The PP denounces “attacks” by the Government on the “rural environment”
Despite the evidence, PP, Vox and Ciudadanos have insisted this Tuesday on manipulating those words at the headquarters of national sovereignty. During the Permanent Deputation of Congress, the PP deputy Milagros Marcos insisted on the hoax, assuring that Garzón’s statements “put the future” of the country at risk. “The meat of Spain is neither of poor quality nor of mistreated animals,” he remarked, before demanding the “immediate” dismissal of the Minister of Consumption.
In his opinion, “the entire government” is “permanently against the rural environment.” “The rural environment only gets insults and attacks from the Government,” he added, before accusing the Executive of having “for three years deteriorating the reputation of Spanish products based on salon environmentalism.” “They are systematically questioning the honesty of Spanish farmers,” he said.
The PP, he added, will not “cease” to insist on lying about Garzón’s statements “until Sánchez rectifies” and “cease” the Minister of Consumer Affairs. For Marcos, the government “wants to end” livestock farming. Next, the deputy took the opportunity to use the controversy in the pre-campaign of Castilla y León, assuring that “the farmers and ranchers” of that community “are not stupid” and “do not deserve a government that insults them.”
Although the spokespersons for Vox, Ciudadanos and UPN expressed themselves in similar terms, the majority represented by the left-wing parties and the nationalists and pro-independence parties has harshly disgraced the right-wing by spreading the “hoax” about Garzón and the macro-farms.
The “electoral tactics” of the PP
The socialist deputy Juan Francisco Serrano accused the PP of “using lies” to “confront the government and irritate society.” “Democracy and institutions deserve respect”, emphasized the PSOE parliamentarian, who has accused the popular to want “cover with noise a Government of more than 35 years”, that of Castilla y León, “where corruption corners the PP and President Alfonso Fernández Mañueco”.

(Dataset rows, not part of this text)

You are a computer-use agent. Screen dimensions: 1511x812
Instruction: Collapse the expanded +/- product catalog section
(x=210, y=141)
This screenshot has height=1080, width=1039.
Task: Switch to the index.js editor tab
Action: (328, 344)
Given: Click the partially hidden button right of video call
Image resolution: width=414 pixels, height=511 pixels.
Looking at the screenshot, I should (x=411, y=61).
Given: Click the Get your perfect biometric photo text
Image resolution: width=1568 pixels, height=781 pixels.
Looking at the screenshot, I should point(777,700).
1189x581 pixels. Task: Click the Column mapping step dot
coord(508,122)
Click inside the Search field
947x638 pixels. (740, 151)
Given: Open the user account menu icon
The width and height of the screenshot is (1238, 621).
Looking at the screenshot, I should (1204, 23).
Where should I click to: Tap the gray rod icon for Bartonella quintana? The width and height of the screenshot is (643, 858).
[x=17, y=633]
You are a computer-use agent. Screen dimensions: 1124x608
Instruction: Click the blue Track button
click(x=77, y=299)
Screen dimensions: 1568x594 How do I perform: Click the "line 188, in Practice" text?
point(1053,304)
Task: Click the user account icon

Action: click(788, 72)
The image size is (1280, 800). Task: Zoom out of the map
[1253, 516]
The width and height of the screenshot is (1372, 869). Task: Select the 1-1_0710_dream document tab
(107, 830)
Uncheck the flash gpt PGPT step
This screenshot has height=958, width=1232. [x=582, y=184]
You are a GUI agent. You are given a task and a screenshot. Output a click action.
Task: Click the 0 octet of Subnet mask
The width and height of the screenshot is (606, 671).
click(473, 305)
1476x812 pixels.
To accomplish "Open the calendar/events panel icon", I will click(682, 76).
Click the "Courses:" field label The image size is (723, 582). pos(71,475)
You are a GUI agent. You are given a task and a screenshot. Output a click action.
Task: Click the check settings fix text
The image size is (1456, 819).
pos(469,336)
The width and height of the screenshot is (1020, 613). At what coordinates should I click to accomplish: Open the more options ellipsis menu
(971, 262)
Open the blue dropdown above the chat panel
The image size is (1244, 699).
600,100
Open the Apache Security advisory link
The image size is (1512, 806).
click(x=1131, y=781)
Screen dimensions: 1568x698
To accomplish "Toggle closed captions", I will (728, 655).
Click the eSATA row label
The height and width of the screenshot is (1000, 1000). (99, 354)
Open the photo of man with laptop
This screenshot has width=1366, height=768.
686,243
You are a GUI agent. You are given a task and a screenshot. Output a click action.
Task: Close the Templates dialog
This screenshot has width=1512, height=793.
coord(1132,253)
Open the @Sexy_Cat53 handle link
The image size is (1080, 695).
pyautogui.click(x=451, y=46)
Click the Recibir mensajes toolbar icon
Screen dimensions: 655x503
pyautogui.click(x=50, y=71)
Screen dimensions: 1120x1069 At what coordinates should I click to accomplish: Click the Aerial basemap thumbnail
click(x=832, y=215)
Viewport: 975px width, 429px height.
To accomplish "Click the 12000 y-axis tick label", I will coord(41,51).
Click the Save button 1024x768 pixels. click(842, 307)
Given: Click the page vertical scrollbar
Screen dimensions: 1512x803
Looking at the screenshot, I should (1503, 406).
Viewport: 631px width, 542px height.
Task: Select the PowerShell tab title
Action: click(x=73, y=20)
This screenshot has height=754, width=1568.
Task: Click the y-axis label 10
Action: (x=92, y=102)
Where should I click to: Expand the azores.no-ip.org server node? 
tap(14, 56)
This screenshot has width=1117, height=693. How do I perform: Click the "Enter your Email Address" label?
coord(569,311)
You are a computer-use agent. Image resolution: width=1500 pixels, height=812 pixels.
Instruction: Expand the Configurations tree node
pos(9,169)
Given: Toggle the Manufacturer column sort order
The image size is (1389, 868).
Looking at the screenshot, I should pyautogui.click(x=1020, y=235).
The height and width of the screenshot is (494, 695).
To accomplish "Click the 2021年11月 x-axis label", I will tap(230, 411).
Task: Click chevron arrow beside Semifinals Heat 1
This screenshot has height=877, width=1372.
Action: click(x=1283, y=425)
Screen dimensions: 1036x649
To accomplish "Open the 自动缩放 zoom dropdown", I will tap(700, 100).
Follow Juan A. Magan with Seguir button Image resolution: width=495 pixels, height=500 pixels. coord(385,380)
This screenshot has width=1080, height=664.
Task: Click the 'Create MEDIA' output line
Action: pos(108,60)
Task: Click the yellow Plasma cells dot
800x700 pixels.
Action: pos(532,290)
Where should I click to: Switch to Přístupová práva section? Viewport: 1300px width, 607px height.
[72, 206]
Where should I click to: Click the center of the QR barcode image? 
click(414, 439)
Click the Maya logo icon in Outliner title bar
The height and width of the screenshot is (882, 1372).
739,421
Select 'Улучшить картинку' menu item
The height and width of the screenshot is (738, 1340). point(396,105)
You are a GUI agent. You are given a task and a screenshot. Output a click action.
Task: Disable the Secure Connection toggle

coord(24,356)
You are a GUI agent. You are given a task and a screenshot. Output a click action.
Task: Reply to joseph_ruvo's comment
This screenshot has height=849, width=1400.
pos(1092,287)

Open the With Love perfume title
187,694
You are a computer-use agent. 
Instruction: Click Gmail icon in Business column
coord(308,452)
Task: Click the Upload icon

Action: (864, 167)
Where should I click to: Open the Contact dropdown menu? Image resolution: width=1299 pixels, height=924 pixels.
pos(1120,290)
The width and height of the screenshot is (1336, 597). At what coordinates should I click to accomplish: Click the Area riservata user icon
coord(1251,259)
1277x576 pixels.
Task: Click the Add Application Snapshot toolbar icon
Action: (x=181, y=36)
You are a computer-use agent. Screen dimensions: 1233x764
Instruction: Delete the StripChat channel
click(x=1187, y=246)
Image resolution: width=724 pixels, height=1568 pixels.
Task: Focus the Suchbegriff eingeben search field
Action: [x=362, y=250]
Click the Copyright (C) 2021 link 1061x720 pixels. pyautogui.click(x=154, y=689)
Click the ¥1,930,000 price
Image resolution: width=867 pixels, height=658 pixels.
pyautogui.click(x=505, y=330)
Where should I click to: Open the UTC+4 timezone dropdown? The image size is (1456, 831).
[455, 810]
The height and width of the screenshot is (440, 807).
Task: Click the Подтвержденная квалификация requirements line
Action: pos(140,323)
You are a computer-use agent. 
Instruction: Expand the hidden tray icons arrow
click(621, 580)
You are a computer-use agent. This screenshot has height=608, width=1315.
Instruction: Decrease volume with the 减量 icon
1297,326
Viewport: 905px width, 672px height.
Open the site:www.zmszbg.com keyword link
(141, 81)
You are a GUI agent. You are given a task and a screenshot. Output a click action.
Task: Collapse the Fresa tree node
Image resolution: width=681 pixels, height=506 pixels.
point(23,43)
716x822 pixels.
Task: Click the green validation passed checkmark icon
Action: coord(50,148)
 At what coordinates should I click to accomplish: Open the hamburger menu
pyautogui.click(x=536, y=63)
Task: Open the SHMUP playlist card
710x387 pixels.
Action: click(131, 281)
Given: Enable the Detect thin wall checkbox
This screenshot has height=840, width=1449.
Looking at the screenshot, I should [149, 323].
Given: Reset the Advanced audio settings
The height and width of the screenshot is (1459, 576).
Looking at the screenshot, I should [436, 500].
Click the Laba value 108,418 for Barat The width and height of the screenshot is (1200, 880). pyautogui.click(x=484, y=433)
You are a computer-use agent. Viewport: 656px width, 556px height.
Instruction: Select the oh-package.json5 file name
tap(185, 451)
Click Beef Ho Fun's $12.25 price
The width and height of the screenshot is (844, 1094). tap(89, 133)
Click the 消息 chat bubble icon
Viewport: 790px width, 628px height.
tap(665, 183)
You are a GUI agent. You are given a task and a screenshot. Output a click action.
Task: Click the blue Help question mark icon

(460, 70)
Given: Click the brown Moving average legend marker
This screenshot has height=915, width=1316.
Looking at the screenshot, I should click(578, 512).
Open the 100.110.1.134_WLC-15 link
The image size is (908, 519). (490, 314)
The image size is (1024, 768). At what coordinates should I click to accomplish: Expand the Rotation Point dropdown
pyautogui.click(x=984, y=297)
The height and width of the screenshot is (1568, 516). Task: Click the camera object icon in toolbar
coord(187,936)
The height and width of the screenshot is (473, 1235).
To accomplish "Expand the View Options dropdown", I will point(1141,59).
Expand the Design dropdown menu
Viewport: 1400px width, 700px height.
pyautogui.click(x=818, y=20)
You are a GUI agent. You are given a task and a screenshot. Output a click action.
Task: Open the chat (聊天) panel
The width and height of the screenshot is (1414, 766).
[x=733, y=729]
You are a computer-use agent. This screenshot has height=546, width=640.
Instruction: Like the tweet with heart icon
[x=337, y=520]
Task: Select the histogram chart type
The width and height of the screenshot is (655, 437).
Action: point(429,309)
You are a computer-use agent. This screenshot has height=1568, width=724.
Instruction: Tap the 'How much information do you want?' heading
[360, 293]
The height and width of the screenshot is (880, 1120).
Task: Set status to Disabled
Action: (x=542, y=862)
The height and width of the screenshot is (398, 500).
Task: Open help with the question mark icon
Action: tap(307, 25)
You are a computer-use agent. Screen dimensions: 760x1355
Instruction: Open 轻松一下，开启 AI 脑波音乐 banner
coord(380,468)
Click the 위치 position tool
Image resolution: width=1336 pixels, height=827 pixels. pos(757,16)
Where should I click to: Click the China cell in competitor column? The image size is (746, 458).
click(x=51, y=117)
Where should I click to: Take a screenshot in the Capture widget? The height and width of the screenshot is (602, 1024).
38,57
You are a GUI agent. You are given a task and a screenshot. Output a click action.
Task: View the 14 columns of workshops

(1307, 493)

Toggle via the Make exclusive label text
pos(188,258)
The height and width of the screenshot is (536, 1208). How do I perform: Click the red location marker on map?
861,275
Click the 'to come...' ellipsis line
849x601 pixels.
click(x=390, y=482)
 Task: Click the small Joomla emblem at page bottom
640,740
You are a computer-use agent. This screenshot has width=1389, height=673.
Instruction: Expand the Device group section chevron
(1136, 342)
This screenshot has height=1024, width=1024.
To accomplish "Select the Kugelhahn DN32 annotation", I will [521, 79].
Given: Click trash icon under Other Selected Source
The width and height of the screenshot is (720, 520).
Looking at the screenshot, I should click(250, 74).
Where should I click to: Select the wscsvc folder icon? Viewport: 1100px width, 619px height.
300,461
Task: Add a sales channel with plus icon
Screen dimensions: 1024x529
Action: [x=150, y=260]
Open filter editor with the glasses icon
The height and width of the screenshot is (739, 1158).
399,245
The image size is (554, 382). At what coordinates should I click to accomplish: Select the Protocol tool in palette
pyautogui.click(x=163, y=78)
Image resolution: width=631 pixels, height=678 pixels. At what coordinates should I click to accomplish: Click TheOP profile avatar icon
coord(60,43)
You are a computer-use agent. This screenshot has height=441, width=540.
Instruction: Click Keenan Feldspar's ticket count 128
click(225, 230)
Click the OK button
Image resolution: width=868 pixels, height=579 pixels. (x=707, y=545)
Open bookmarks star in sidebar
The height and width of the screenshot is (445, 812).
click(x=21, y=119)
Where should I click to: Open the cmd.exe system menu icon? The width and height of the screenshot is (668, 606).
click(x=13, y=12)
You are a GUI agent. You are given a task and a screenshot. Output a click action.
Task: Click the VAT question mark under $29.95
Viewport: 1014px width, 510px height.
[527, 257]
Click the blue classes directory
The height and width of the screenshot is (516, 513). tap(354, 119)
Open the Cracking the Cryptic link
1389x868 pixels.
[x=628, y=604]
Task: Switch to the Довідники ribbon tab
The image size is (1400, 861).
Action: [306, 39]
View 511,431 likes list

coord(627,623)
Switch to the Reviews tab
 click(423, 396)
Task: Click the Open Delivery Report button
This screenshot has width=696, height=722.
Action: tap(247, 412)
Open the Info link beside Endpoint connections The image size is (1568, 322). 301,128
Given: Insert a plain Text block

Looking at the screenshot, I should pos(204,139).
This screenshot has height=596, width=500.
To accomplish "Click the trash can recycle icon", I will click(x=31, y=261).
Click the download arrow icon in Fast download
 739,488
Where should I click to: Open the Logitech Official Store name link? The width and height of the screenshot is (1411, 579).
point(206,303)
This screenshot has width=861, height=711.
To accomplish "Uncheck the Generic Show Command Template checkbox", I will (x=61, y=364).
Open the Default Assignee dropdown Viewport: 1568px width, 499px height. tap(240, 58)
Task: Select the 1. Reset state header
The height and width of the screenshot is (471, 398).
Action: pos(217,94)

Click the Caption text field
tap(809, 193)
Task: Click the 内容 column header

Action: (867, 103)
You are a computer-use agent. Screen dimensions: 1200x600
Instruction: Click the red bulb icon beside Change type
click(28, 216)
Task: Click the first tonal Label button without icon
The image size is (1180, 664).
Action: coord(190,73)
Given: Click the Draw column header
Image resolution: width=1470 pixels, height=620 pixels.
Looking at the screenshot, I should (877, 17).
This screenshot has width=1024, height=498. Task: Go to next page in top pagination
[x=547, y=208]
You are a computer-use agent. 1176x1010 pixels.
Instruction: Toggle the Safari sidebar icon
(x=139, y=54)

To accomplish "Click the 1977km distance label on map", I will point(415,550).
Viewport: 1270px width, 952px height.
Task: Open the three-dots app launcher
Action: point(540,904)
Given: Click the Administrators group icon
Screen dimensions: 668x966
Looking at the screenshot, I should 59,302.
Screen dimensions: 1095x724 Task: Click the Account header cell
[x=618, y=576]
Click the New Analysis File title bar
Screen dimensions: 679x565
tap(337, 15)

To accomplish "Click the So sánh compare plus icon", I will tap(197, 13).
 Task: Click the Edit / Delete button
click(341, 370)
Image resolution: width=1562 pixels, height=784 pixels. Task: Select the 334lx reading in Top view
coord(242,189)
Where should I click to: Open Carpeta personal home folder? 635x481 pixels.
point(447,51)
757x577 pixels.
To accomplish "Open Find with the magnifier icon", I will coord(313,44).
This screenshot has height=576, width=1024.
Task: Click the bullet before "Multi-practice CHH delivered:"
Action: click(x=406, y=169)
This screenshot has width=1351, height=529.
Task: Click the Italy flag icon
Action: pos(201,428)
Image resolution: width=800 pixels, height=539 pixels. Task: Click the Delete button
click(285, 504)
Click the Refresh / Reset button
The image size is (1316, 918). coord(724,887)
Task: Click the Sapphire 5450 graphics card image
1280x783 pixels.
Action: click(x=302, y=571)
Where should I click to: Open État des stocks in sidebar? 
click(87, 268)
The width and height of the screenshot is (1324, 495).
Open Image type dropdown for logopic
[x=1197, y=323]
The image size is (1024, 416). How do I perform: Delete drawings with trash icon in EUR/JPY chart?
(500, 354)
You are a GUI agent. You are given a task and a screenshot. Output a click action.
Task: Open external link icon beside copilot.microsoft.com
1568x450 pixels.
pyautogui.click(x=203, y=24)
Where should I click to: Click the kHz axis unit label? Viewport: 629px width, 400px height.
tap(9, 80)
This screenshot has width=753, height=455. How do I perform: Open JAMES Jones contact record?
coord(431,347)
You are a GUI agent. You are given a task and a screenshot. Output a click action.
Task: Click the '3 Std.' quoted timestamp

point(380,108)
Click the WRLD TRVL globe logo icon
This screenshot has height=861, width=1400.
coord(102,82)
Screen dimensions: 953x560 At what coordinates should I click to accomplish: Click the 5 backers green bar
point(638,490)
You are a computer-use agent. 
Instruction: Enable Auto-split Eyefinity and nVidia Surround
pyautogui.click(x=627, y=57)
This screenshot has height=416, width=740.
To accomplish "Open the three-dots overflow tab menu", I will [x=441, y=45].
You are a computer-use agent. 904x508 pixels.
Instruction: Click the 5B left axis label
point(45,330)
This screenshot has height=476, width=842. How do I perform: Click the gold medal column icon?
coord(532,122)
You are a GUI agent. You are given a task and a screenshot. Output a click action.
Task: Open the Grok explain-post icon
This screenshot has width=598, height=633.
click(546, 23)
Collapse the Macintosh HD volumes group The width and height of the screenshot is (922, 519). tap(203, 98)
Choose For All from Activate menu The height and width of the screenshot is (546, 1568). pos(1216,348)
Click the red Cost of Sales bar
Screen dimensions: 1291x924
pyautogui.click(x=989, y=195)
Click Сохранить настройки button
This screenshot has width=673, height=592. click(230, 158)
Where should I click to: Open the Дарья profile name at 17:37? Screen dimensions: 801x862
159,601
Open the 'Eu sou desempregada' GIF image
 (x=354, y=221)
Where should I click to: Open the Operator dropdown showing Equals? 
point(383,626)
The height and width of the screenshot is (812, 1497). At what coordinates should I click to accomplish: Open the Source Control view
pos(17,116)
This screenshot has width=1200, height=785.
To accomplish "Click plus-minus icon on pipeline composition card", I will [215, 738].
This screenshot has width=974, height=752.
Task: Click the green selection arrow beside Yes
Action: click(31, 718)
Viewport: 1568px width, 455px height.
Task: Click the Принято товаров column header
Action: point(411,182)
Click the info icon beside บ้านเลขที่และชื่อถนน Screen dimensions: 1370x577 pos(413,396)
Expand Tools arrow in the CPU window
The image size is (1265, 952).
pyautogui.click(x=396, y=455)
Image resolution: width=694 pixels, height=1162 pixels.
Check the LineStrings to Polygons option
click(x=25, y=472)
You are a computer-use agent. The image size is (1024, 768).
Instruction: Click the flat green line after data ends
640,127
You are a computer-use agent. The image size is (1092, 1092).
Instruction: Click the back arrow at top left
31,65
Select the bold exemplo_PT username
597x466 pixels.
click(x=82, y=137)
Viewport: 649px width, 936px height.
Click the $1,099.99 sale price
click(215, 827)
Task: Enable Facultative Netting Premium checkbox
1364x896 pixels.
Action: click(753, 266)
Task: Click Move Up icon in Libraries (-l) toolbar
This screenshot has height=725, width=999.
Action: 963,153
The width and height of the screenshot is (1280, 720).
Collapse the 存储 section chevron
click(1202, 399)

Sofía Fernández Castañón, from United We Can, recalled that the controversy was generated “from a hoax, false news and a tortuous interpretation of some statements.” She criticized the “opportunity” and the “electoral tactics” of the PP spreading the lie about Garzón. “The bell [de Castilla y León] it will end up smelling like a macro-farm”, he ironized, before remarking that, in his opinion, “it is very worrying” that a political party “echoes what is false”. “If we pay attention to hoaxes we are promoting anti-politics and, when we do, we make totalitarianism grow,” he lamented.
Compromís spokesman, Joan Baldoví, spoke of an “absolutely artificial controversy that the PP and the right are using solely and exclusively as electoral ammunition.” From the PNV, Mikel Legarda, also assured that “this controversy spread by the PP only has an electoral purpose.” And the spokeswoman for EH Bildu, Martxe Aizpura, recalled that “all the dust” generated around Garzón “is based on demonstrations that have not taken place” and “did not exist”. “Garzón never said that Spanish meat was of poor quality, what he said was that intensive meat was of worse quality,” he stressed.